Quiet Flight: Thoughts from Philadelphia to Atlanta

Trip announcement, 2011 Happy Hour Spot #3 (see #5 and #4), and Cancun coverage still to come.

For now, some thoughts I forgot to publish yesterday:

It’s been a mellow and quiet morning getting out of Philadelphia. I’m currently in route to Atlanta and the sun is rising out the windows across the aisle to the left. I can see the blue and green and orange colors, but it’s still pitch black to my right, out the window that currently faces west.

The man in front of me is being a little inconsiderate: It’s an empty plane and he just reclined his seat in front of me, the two seats to his left open and available. I suppose I could move to one of the two empty seats to my left, but I prefer the window and I’m awake, writing – I’m not reclining my chair and going to sleep.

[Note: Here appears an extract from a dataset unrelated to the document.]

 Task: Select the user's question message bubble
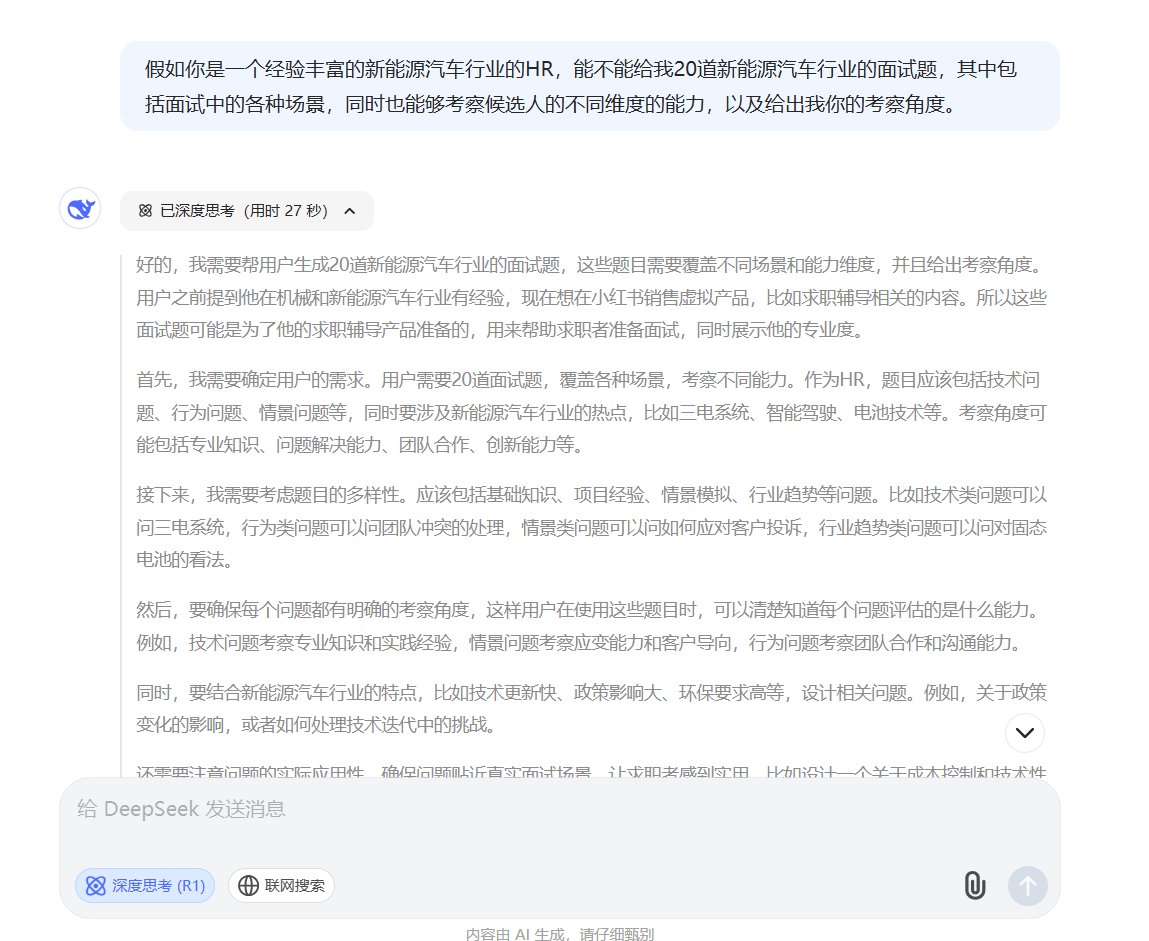pyautogui.click(x=590, y=85)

An empty early-morning flight means there is no one to talk to, yet somehow it seems appropriate, the calm before the storm. The quiet/dark atmosphere puts me in a pensive mood, and I’ve spent the morning reading the papers, drinking coffee and thinking back to the days when I used to look up to journalists.

I wrote a piece for famtripper.com recently about the “celebration” of the Titanic’s 100-year anniversary, as well as commentary on the recent cruise ship disaster and how I can’t let it discourage the lifestyle in which I believe so deeply.

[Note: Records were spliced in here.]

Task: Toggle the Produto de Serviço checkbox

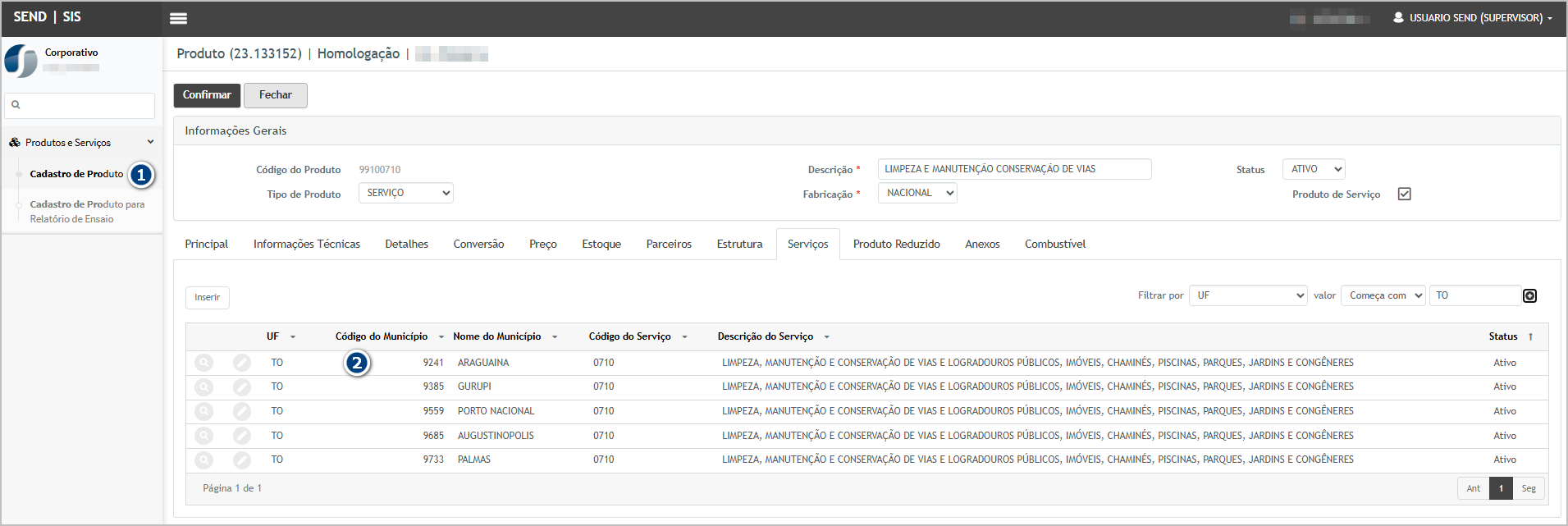Action: tap(1404, 194)
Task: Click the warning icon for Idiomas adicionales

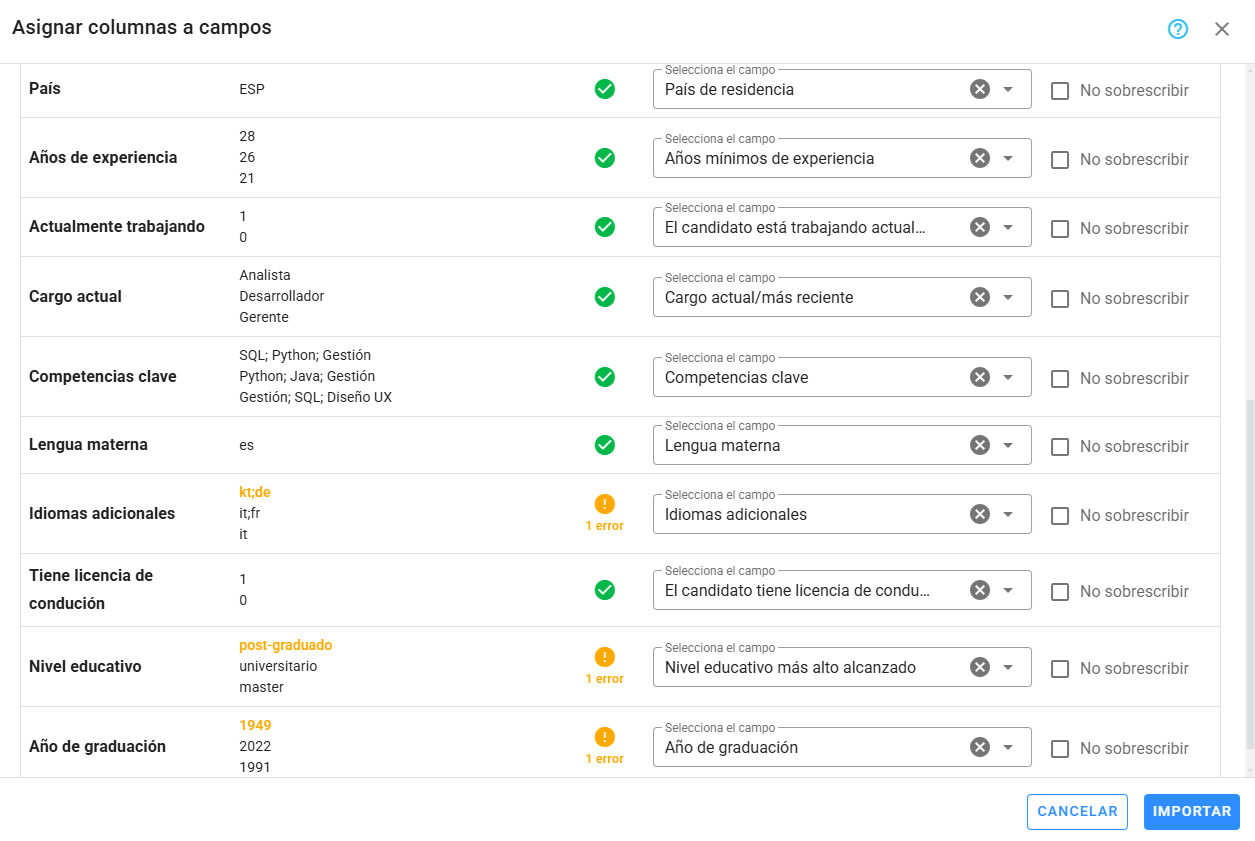Action: click(x=605, y=504)
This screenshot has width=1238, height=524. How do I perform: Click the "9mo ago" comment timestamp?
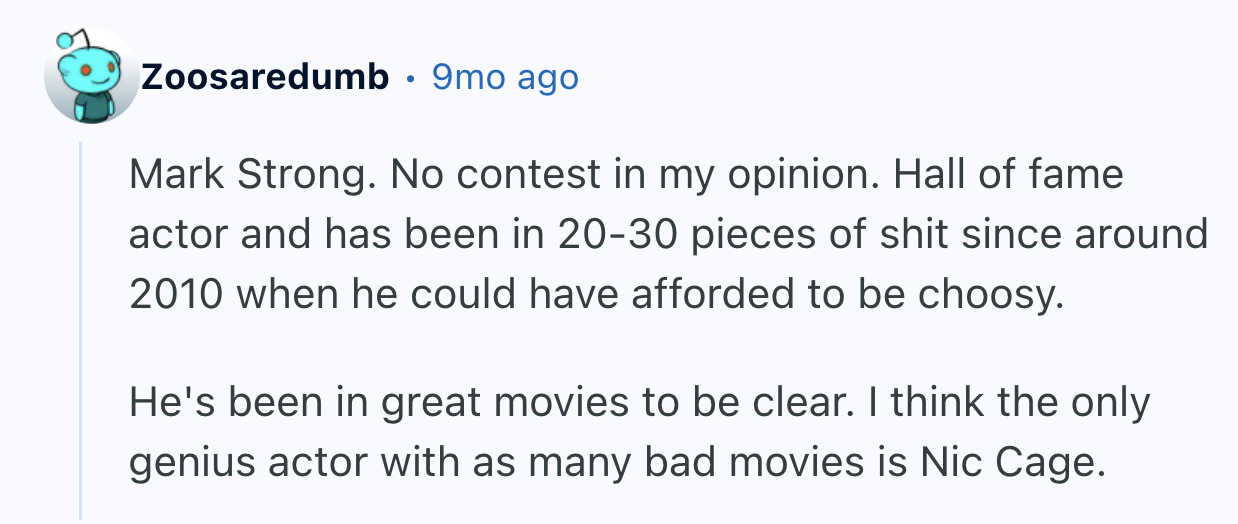[505, 77]
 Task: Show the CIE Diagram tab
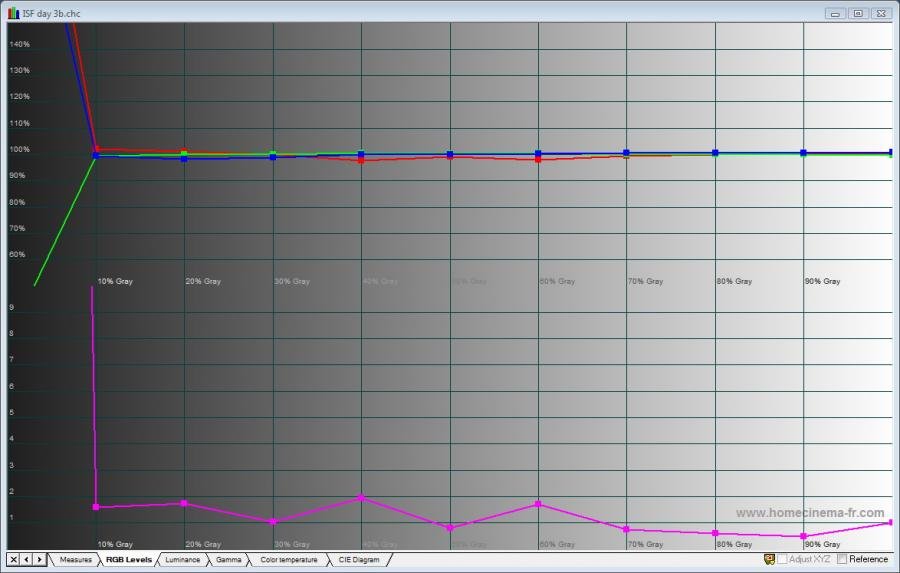pyautogui.click(x=359, y=559)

At any moment it could all end, I tell myself, no moment is safer than the next. The papers this morning reported on the sinking ship, the rising tensions with Iran, Romney’s tax uncertainty, a 35.7% obesity rate, nuclear reactor trouble in Washington, troops urinating on dead bodies.

It’s so incredibly noisy out there – it seems the drama drives our world. But I’ve got music in my ears, my notebook out and my pen moving, and I’m on the threshold of adventure, as Jimmy would say.

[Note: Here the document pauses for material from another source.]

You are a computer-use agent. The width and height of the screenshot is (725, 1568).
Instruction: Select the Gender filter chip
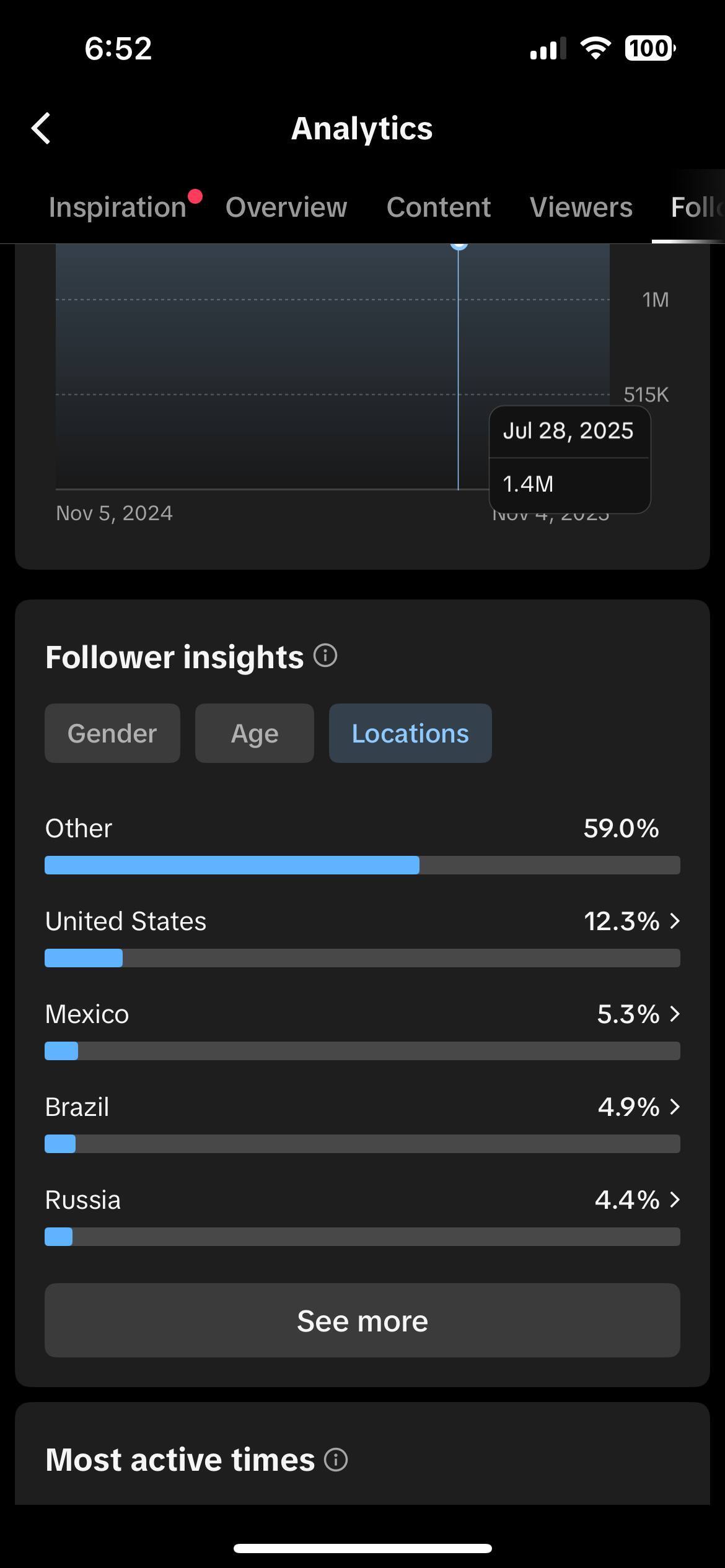(x=112, y=733)
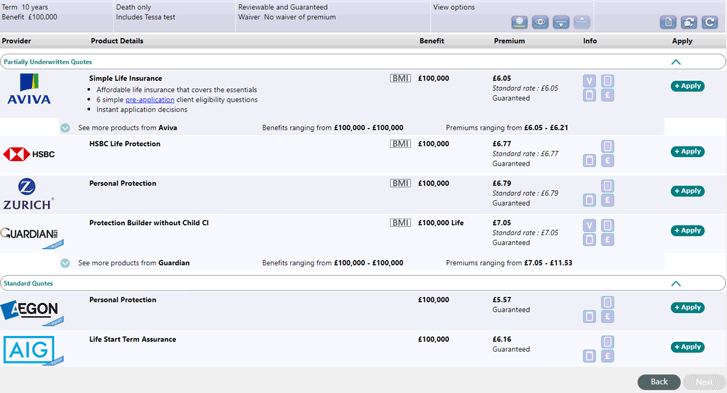
Task: Click the pound sign icon in HSBC row
Action: pos(607,161)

There are times when I feel like giving in, when I feel like hanging it all up and getting a “real job” and settling down – perhaps find a place I belong and move on to experience other aspects of life.

I had thought this was part of the plan of moving back East, I thought maybe I had found a path where this could be done gradually and gracefully, yet as with most things in life, it hasn’t played out the way I romanticized it in my head.

Some of it is my own fault, chalk the rest up to timing and the cold truths of life. I can fight it all I want, but the restlessness I feel when I’m not on the road points very clearly to the fact that now is no time to throw it all away – I need to go harder than ever.

By the way, you can kiss the fiction funk I was going through goodbye, although I’m not releasing anything for a few weeks, at least.

There is still much work to be done.